The Old Norse had a concept of the “Self” which comprises of three parts;

  • the Body called the Líkami,
  • the Mind or Will called the Munr,
  • and what can be best described as their very being called the Hugr.  It is much like what would be considered a Soul or Spirit in modern thinking.

The mind or will (munr), although a separate concept, is part of the very being called the hugr, which would be best described as a soul or spirit in modern reasoning.  The hugr was the very essence of an individual’s being that could be separated from the body freely at will and return. The mind (munr) stayed with the spirit/soul (hugr) when it left the body (líkami).  The hugr, with the munr attached, left the body upon the death of the body (líkami) as a single free-willed being in Old Norse thinking.

In other words, the ‘conscious’ and ‘spirit or soul’ were merged as one which was the very essence of a being, with or without the body.

This would be the same concept as with the Greek λόγος (lógos).  It is a being’s very thought and will as a conscious essence. The free will of thought and action.

A being’s very conscious and will. Their mind merged with the essence of their very being is what the λόγος (lógos) is in concept.
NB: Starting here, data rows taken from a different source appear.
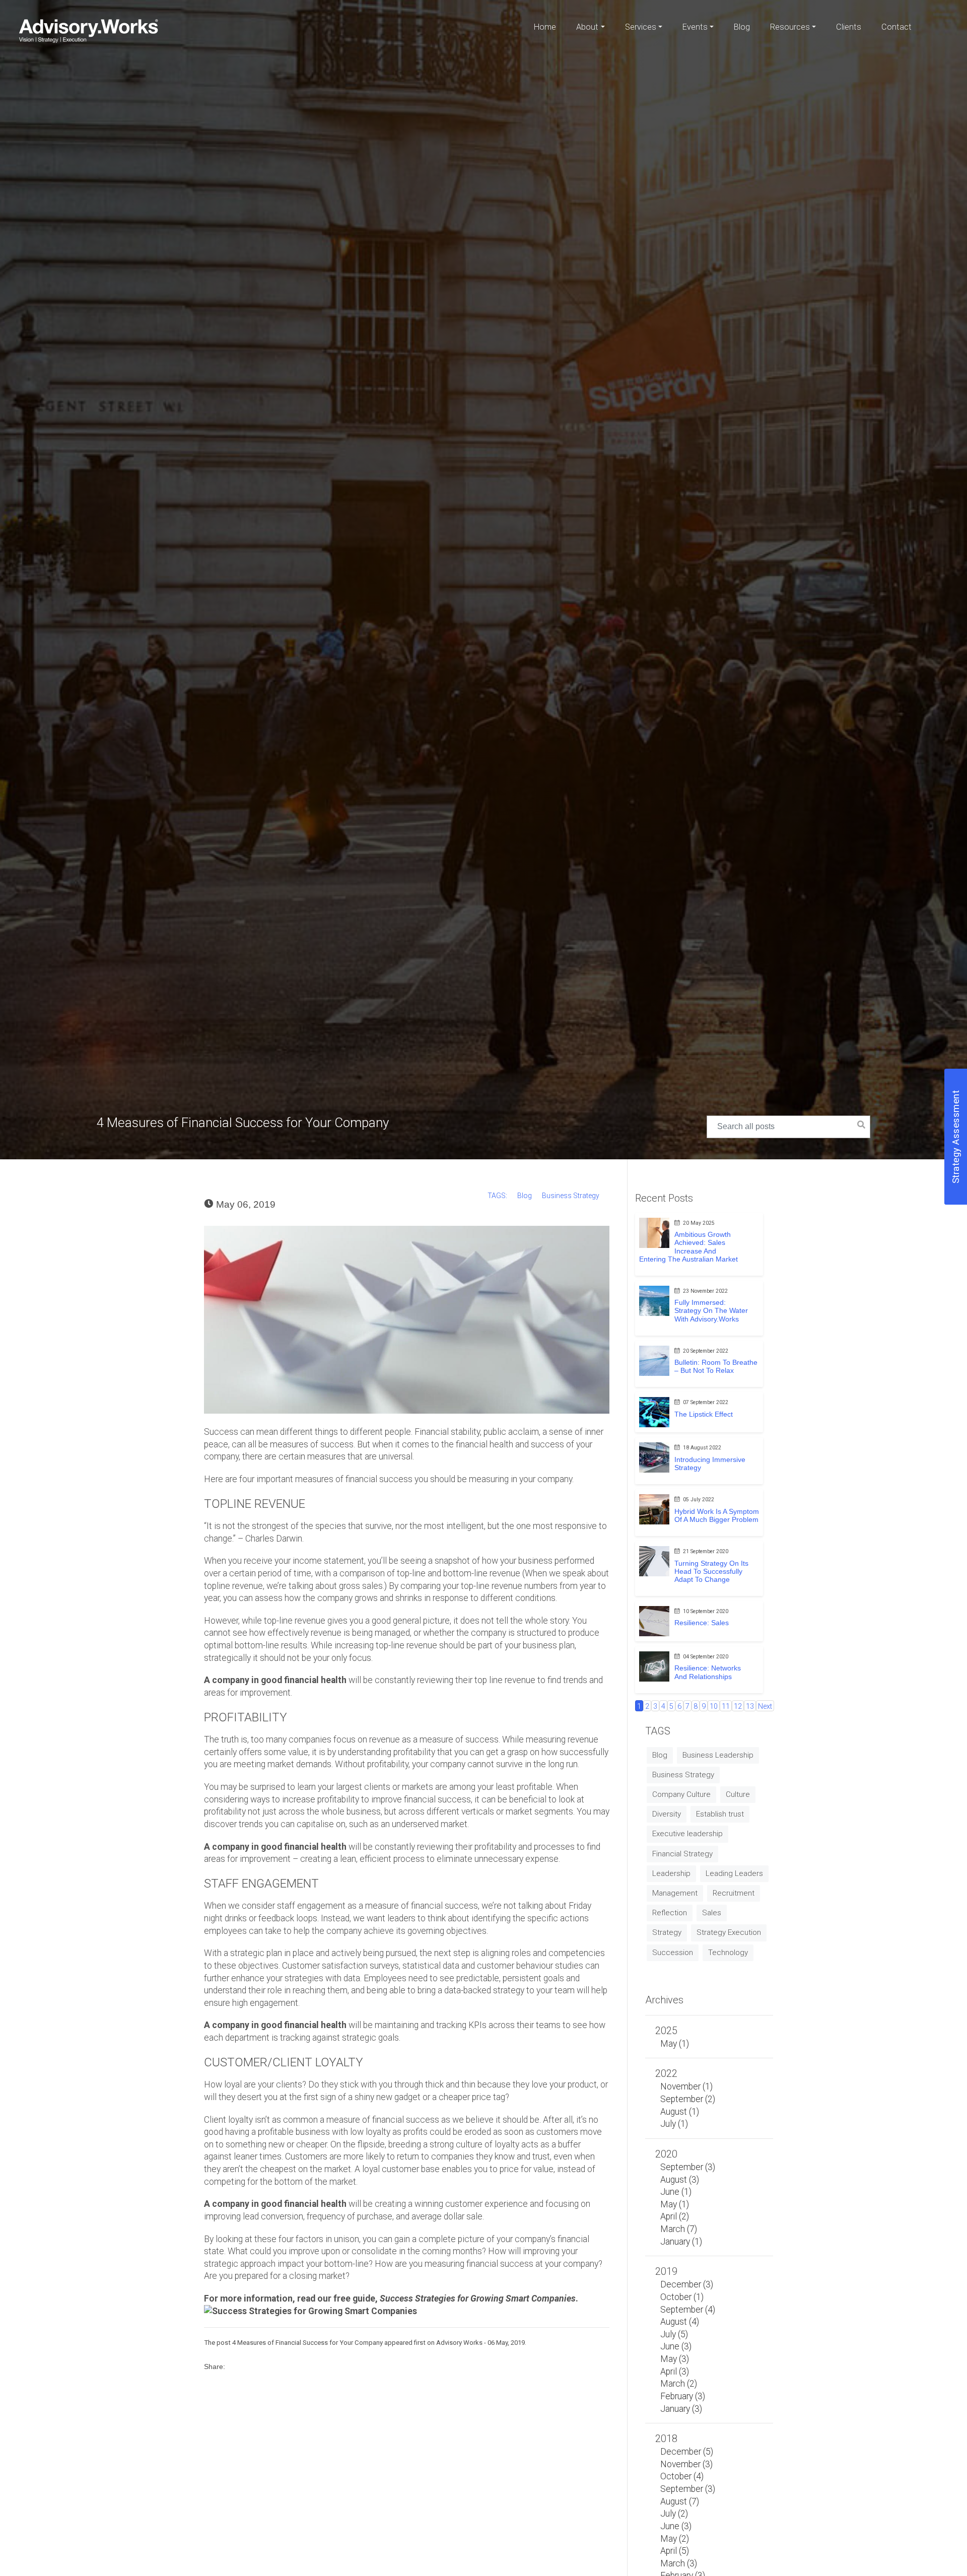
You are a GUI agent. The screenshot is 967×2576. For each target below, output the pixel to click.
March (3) (678, 2563)
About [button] (587, 27)
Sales (711, 1912)
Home (545, 27)
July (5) (674, 2334)
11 (726, 1706)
The λόγος (lógos) is the very essence of God, the Will of God, the very essence of reason.

This changes the meaning behind the very first verse in the Book of John extra substantially. It is more than a mere word or law or God. It is the very conscious being and will of God.
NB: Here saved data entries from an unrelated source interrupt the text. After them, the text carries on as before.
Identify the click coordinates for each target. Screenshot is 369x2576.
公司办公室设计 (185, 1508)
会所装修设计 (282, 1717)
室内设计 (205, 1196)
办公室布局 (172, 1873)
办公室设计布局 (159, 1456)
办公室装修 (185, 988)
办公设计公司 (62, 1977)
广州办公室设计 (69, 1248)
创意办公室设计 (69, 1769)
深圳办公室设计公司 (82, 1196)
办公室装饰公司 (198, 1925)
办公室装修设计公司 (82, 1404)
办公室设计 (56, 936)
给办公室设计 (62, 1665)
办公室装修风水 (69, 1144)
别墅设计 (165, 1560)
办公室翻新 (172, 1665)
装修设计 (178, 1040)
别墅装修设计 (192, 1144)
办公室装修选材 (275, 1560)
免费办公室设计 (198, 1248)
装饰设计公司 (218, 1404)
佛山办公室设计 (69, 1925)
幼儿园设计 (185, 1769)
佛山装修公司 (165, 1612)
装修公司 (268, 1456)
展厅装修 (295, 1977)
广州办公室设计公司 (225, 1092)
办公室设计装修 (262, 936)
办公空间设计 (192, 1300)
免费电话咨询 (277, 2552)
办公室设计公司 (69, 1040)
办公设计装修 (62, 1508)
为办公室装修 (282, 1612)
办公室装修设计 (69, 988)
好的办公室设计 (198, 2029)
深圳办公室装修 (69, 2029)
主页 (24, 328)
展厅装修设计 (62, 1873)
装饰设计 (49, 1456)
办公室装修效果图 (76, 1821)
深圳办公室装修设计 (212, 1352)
The original text of the book of John chapter 1, verse 1 reads:

ἐν ἀρχή εἰμί ὁ λόγος,
en archē eimi ho logos 

Which is written in the NIV version of the Bible as:
In the beginning was the Word

But now with a deeper understanding behind the meanings of the original text as was written by the author, we read it as:
In the beginning of everything there existed the living essence of thought and reason behind free will,

The rest of the Verse of John 1:1

The next seven words: ,καί ὁ λόγος εἰμί πρός ὁ θεός,

καί (kai) conjunction

  • and
  • even, also
  • both … and … (when used in the construction καί … καί …)

καί ὁ λόγος εἰμί 

εἰμί (eimi) verb

  1. To be, exist; (of persons) live
    1. (of events) To happen
    2. To be the case

And the Logos was

καί ὁ λόγος εἰμί πρός 

πρός (prós)

  1. (of direction) forward to, toward
    1. (with genitive) the side of, pertaining to
    2. (with dative) by the side of, near to
    3. (with accusative) the place, time, occasion, or respect, which is the destination of the relation, or whither or for which it is predicated: about, according to, against, among, at, because of, before, between, ([where-]) by, for, at someone’s house, in, for intent, nigh unto, of, which pertain to, that, to (the end that), together, to ([you]) -ward, unto, with (-in)
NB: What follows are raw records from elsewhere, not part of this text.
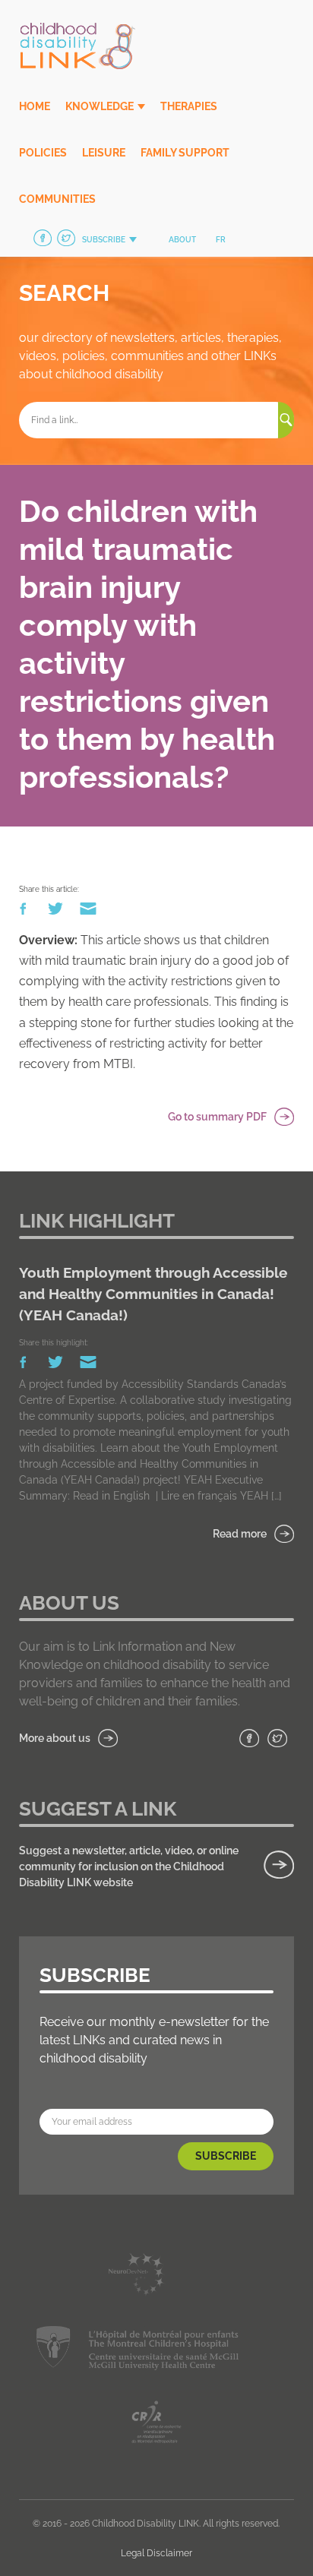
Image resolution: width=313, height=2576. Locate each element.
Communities (57, 199)
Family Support (185, 153)
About (182, 239)
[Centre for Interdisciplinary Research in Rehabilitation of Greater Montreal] (156, 2424)
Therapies (188, 106)
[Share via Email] (88, 912)
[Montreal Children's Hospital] (137, 2351)
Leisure (103, 153)
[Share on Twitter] (56, 912)
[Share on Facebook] (24, 912)
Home (34, 106)
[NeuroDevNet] (137, 2277)
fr (221, 239)
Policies (43, 153)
And the Logos was with (in the sense of being a part of, not just near)

θεός (theós)

  1. a deity, a god, God
  2. title of a ruler

The next seven words: ,καί ὁ λόγος εἰμί πρός ὁ θεός, 

, and the Word was with God, (NIV)

And the next five words: καί ὁ λόγος εἰμί θεός 

, and the Word was God (NIV) 

The New International Version of the Bible gives us the translation of the original Koine Greek text of John 1:1

ἐν ἀρχή εἰμί ὁ λόγος, καί ὁ λόγος εἰμί πρός ὁ θεός, καί ὁ λόγος εἰμί θεός.
en archē eimi ho logos, kai ho logos eimi pros ho theos, kai ho logos eimi theos.

in English as:

John 1 In the beginning was the Word, and the Word was with God, and the Word was God

However, after we’ve translated the meaning of the original Koine Greek text of John 1:1 into modern understanding, we get:

John 1: In the beginning of everything there existed the living essence of thought and reason behind free will, and this living essence was part of God, and this self-conscious living essence of reason and free will was God.

 


It’s a good thing I didn’t translate the bible, it would have been WAY thicker!